Breastfeeding provides natural protection against pregnancy by delaying the onset of the menstrual cycle, usually for between six months and a year.
Wealthy women were expected to have children, preferably sons, as close together as possible.
Medieval Breastfeeding – Wet Nurses
During the first year of their life, most middle and upper-class babies were sent out into the houses of wet nurses, whose suitability was judged very strongly on their physical appearance.
The nurse was considered able to pass on her characteristics to a child through her milk.
Her diet was supposed to be good and wholesome, without too much garlic or strong foods.
Also, she was to be of good, placid nature and healthy appearance, with clear skin and no visible afflictions.
In royal households, tasters were appointed to check her food was not poisoned or too strong before she ate.
Babies were often sent out of cities or towns into the more “wholesome” countryside. Parents sometimes contributed extra to support the wet nurse’s diet or lifestyle.
The doctor John Dee made additional payments towards such essential items as soap and candles for those women breastfeeding his children in the 1570s.
Their vulnerability was also recognized: arrangements were speedily made for the transference of children from one place to another when illness or plague came close.
Bartholomaeus Anglicus described the activities nurses commonly performed: consoling children when they fell or were sick, bathing and anointing them, singing them to sleep, even chewing meat for them.
Folklore remedies advised the breastfeeding woman : she should wear a gold or steel chain to stop milk curdling and to aid her milk flow.
She should sip milk of a cow of a single colour, then spit it out into running water, swallow a mouthful of that water and recite a charm.
When a mother was unavailable, ill, poor, dissolute or deceased, the parish took charge of the infant’s nursing, drawing from what must have been a pool of suitable women
Boys were often suckled for longer than girls though, possibly even up to two years, as they were considered less independent!
Medieval Breastfeeding – Medicine
Virtually all Medieval authorities believed that in the first few days the newborn should have nothing to eat or, if necessary, goat’s milk. Some believed mother’s milk should be denied for the first three weeks; some the first three days.
They believed that colostrum, the highly nutritious milk produced in the first few days after birth, was harmful.
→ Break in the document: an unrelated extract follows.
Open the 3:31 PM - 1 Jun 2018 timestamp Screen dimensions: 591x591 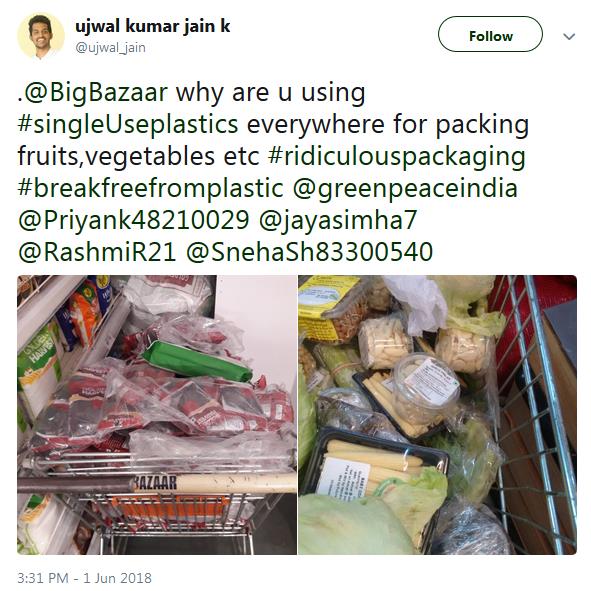(x=84, y=578)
This didn’t deter lower class women who tended to feed babies immediately, for about a year.
It was free and convenient.
Parish records taken from eight towns and villages in Essex between 1530 and 1600, indicate that the average conception interval between siblings was nine months, supporting the theory that among these poorer families, babies were being breastfed by their mothers.
Medieval Breastfeeding – Breast was best
Babies in medieval England fared as well as their modern counterparts because of extended breastfeeding by their mothers, according to tests on bones found in an abandoned village.
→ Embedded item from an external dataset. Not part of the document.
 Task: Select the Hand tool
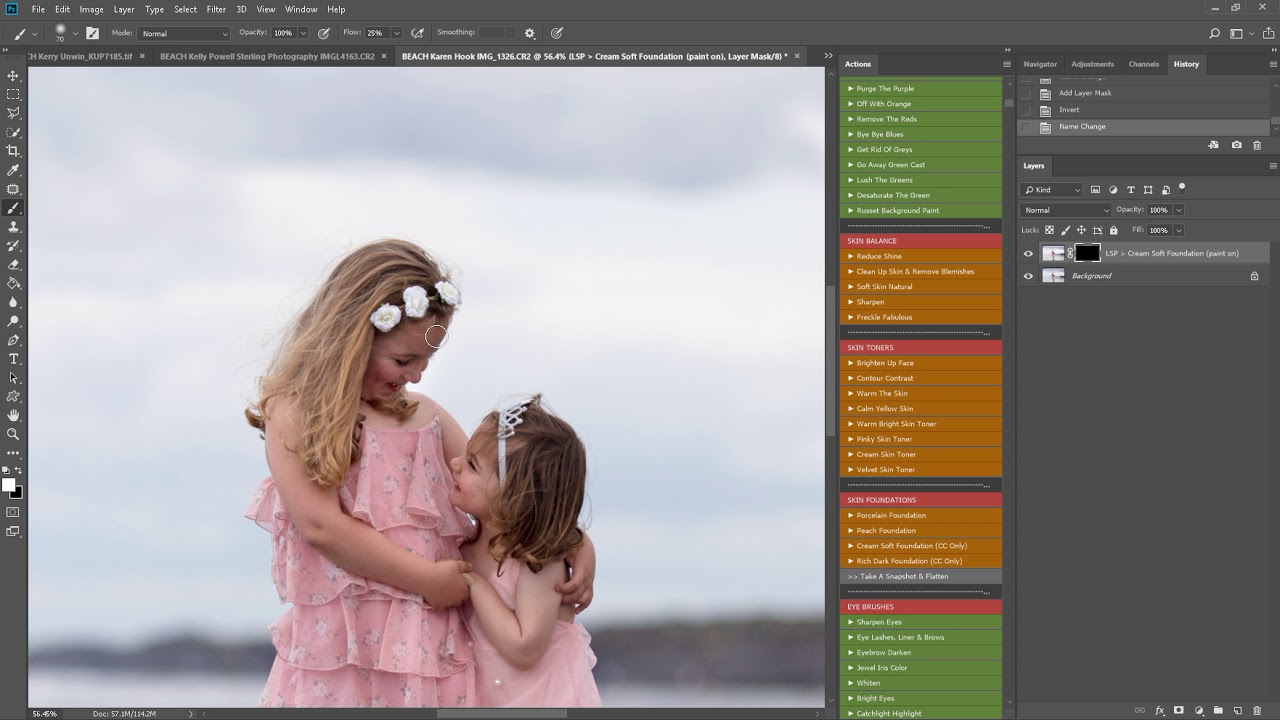click(13, 415)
Lengthy breastfeeding was recommended by the classical Roman writer Soranus in the 1st century AD, which influenced medieval physicians.
Now it seems this advice was heeded by medieval mothers in Yorkshire who shielded their young from early death by suckling them for up to 18 months.
The first scientific study of breastfeeding habits in medieval England found that otherwise malnourished peasants used breastfeeding to avoid contaminated food and water, and this also helped the babies’ immune systems.
This is not to suggest that Medieval and Tudor parents didn’t care about their children.
They would have considered themselves to have made excellent provision for their babies by arranging a suitable wet nurse.
There are many cases, such as John Dee and his wife, of great care being taken to provide for and safeguard both wet nurse and child.
Ironically, breastfeeding brings the twentieth-century mother closer to the poorer women of the past.
Might I request that you kindly give a source for the parish records examined in the eight Essex villages, to which you refer. Other source references would also be welcome.